2 Minutes: Mark Cosseyon Mar 01, 2013 in UX by Jennifer Reid
Mark Cossey has been Senior User Experience Designer at Caplin since June, 2012.
Mark takes two minutes to tell Jennifer Reid a little bit more about his experience at Caplin and what UX means to him.
Q: There are a lot of definitions out there used to describe UX design. What’s yours?
A: I don’t actually like the term ‘User Experience Design’. I know when I’ve had a good experience just as I know when I’ve had a bad one but I don’t think in either case the experience was ‘designed’ to be such a way – it just so happens that my emotional response was good or bad.
UX is such a broad term that you could say actually applies to everyone at Caplin. I secretly (or not so now) think of myself as a Product Designer who thinks about how our product works, what it looks like and what it feels like.
If you want to ‘produce’ a good user experience for someone you have to ask questions like a journalist, listen like a counsellor, sum up like a high court judge then roll up your sleeves and get building. Thick skin helps too.
Q: Tell us how you chose UX as a career path – what led you to it?
A: I started out as a graphic designer in the 90′s doing mostly print stuff but moved into digital in 2002. I worked for a company that designed web portals for school children and it was there that a group of us laid the early foundations for a product called DB Primary.
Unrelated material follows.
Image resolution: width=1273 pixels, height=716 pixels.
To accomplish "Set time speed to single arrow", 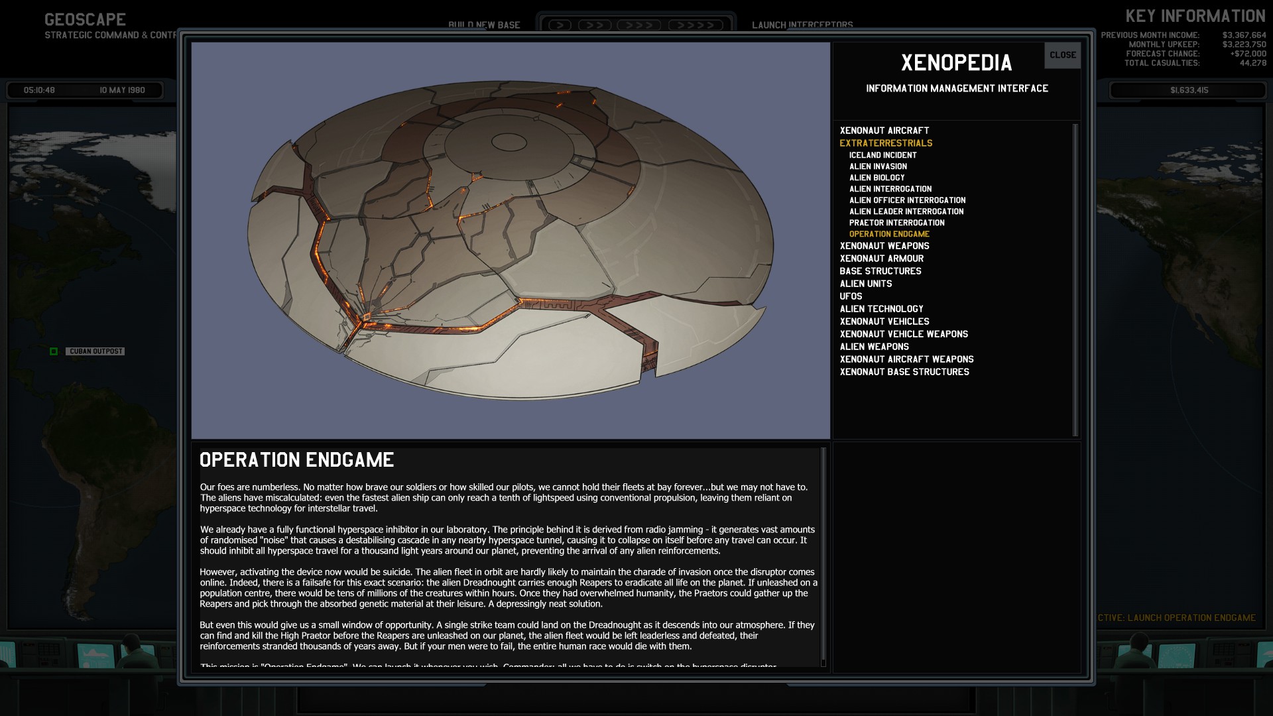I will click(560, 25).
It was an exciting project to work on as we had to dismantle software and workflows for something as simple as sending an email and then redesign it for a 5 year old child. I guess it was from there that my interest in the user really took hold.
Q: Everyone’s had a job they hated. Tell us about your least favourite job.
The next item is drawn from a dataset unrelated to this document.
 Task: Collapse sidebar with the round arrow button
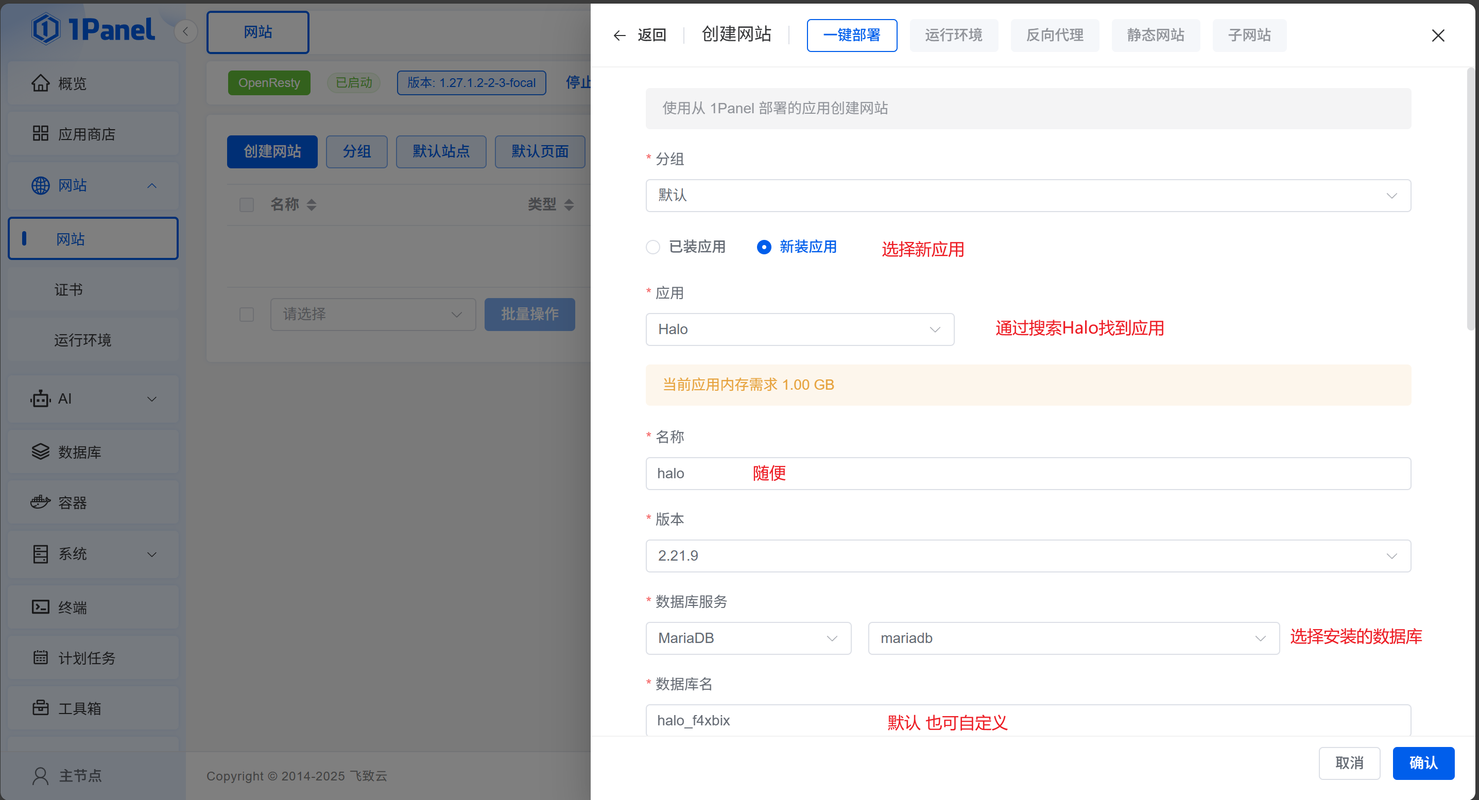point(185,32)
A: I worked in a large pet superstore for a day once. It must have been some kind of initiation thing but they made me try and lift a 50kg bag of peanuts onto the top of a high stack of shelves whilst the rest of the staff stood around and laughed – thankfully there were no smartphones or youTube in those days though the emotional scars have never healed.
Q: In 5 sentences, tell us what you do on a typical day at Caplin.
A: Coffee, daily team standup, UX standup, solve problems, attend meetings to talk about more problems, interview potential UX folk to help solve problems, coffee, remember what problems need solving. Home.
Q: Favourite breakfast in the Caplin kitchen?
A: Yoghurt and a banana. If you really want to talk breakfasts though you need to ask Onay about hers. It’s a work of art.
Q: Last tech gadget you bought?
A: Since having kids and taking on a bigger mortgage, gadgets are few and far between these days. A while ago my wife bought me a really cool torch (yes… torch) which I love.
Q: How is a good user experience design crucial to creating compelling e-trading services within a single-dealer platform?
A: I talk about interactive exposure quite a lot at the moment – pointing that as users of computers, tablets and smartphones we have unspoken benchmarks of usability and performance. When someone has been exposed to iOS for example, any other system that doesn’t quite match the level of interaction really stands out in a bad way.
Good interactions quickly become invisible and expected while bad ones are remembered for the wrong reasons. A single-dealer platform (SDP) sits behind a browser, an operating system and hardware and the user of that SDP probably used an iPad on the way to work, an iPhone at lunchtime and an electronic program guide at home. If our solution is slow, ugly and buggy it will be the worst interactive experience of that user’s day. http://vimeo.com/44807536
Q: Do you have any good recommendations for those looking to read more about UX (favourite books or websites?)
This might sound odd but I would recommend trying to find some episodes of a fly-on-the-wall documentary that was shown recently called ‘Inside Claridges’. The way that the staff and hotel responded to its guests at all levels of the business, for me was User Experience done exceptionally well. Remembering where regular guests preferred curtained pieces of furniture in their rooms for example. Brilliant.
Q: Mark, what does the future hold for UX design – what are you excited about?
A: At this very moment, when thinking about Caplin Trader, I’m exited about ‘the bits in between’ I.e. How we move from one part of a workflow to the next. I suppose its a refinement exercise and it goes back to my previous rant about interactive exposure but I want to try and evolve the ‘how it feels’ layer to a new level. Watch this space.